Three hours later, their aunt woke Belinda up, asking where Jessica was. Belinda found Jessica’s bloody body in the basement, amid boxes that had been packed for the family’s move to a new home the following day.

Police arrived about an hour later. They found a sheath “without a matching sword,” footprints around Jessica’s body and no signs of forced entry into the home.

“We started looking at anyone and everyone that had access to that house,” Manger said. "... We were keeping the options wide open. There was nothing that pointed us immediately to anybody. “

Blood samples taken from the sheath showed a “mixed profile” of DNA that “can only be used for elimination purposes,” according to charging documents.

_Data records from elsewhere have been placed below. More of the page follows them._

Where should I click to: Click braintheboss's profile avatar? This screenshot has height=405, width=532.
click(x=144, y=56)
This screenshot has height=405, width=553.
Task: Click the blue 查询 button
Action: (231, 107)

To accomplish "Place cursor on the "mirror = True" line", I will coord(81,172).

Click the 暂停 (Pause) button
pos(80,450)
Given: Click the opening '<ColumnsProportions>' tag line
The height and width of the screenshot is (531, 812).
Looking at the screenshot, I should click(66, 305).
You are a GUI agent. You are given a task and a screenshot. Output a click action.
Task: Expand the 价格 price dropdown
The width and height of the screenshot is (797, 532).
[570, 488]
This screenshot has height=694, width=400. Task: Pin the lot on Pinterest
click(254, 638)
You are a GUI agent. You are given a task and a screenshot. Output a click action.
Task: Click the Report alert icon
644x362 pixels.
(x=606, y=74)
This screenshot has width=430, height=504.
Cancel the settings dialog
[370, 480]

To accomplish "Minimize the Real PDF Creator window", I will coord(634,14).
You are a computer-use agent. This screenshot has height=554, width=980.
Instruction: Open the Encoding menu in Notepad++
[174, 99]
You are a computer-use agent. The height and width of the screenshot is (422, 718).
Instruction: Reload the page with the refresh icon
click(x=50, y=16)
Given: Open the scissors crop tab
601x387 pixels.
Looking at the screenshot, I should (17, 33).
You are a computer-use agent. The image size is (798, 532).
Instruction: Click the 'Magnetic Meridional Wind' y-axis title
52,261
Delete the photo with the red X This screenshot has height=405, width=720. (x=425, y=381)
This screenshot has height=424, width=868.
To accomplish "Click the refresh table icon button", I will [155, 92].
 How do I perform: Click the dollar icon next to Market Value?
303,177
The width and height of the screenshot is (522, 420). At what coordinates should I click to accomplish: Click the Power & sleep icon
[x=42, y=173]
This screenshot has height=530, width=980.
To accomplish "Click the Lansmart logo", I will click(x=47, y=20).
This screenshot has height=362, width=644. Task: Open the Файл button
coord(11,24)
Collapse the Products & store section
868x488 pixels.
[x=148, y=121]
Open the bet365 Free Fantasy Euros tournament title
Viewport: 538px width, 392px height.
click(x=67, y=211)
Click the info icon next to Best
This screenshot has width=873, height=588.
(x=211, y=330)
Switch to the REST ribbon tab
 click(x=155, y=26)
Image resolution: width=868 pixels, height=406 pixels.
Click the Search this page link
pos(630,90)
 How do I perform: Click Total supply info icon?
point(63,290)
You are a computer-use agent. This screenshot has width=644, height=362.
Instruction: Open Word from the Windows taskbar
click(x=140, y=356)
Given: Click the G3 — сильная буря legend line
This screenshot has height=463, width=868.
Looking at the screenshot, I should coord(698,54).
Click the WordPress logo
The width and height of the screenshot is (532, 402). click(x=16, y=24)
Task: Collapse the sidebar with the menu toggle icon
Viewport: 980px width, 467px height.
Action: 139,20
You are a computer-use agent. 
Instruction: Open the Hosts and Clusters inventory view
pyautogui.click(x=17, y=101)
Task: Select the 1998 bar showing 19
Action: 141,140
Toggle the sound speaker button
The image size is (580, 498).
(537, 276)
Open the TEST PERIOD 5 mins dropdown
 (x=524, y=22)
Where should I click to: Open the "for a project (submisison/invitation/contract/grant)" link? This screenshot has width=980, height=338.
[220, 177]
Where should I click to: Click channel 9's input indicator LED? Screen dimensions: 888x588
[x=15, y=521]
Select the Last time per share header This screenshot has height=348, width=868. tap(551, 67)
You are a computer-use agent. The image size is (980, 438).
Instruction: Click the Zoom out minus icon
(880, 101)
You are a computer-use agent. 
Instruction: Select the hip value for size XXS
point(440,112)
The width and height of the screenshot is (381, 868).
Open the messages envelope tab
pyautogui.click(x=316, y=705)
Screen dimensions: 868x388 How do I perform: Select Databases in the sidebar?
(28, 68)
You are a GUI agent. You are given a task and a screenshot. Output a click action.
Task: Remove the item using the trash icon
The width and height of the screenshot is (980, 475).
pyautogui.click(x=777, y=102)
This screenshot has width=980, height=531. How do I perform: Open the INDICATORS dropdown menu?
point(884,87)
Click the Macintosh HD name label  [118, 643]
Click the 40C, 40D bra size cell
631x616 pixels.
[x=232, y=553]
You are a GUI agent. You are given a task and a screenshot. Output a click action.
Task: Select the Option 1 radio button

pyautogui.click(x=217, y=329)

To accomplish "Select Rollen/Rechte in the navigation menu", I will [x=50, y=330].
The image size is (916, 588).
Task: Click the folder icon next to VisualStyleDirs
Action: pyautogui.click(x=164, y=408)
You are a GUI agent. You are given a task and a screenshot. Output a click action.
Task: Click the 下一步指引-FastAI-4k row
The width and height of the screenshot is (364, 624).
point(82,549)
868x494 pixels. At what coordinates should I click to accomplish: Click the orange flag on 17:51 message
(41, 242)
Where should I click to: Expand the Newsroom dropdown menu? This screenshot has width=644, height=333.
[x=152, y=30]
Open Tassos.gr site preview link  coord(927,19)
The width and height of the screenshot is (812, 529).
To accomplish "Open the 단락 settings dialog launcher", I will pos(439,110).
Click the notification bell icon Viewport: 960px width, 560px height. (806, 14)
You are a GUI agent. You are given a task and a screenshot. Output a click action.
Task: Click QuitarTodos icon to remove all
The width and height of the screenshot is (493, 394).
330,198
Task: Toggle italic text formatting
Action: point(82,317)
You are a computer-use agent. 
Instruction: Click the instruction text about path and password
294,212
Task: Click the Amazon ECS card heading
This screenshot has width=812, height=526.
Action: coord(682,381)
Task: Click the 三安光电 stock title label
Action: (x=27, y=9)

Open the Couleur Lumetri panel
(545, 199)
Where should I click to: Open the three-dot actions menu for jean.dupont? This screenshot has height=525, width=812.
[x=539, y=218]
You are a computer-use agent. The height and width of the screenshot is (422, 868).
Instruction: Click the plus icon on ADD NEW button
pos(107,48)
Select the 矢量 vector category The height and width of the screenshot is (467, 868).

Hang had lived with the Nguyen family in late 2005 and early 2006. He and Jessica’s mother were married in June 2006, but he moved out in February 2007. While there no reports of domestic violence, it “was certainly not a good relationship,” Manger said.

Hang filed for an uncontested divorce from Nguyen's mother in October 2010. The divorce dragged out for months, culminating in court proceedings in the days before Nguyen's murder and a week after, at which point the case could not be resolved because of “continuing involvement” with immigration officials, court records show.

The morning of Jessica’s death, Hang drove his morning shift for RideOn and called in sick for his evening shift. Cell phone records show that he was in the Montgomery Village/Gaithersburg area from 11:00 a.m. until shortly after 4 p.m.

Detectives interviewed Hang the day after Jessica Nguyen’s death. Hang told detectives that he had met with a realtor at Lakeforest mall, then spent the rest of the afternoon with his other wife, with whom he had lived for several years. He claimed he took her to a doctor’s appointment in Virginia. Employees at the doctor’s office told detectives that they had seen the woman, but not Hang.

In that June 1 interview, “his right hand was injured and extremely swollen,” Det. Nicholas Picerno wrote in the charging documents. Hang told detectives that he hurt his hand building furniture.

Investigators determined that the footprints had been made by a discontinued brand of boots—which RideOn previously gave its drivers—consistent with men’s size 8 or women’s size 10. In a later interview, Hang acknowledged wearing a size 8 shoe, but said he did not wear his county-issued boots “because they are not comfortable.” When shown a photo of the sheath, Hang said he had never seen it before.

Analysis of the sheath’s blood samples showed that Hang’s DNA was “the major contributor,” according to the charging documents.

“At that point, we believed we had enough probable cause to make an arrest,” Manger said.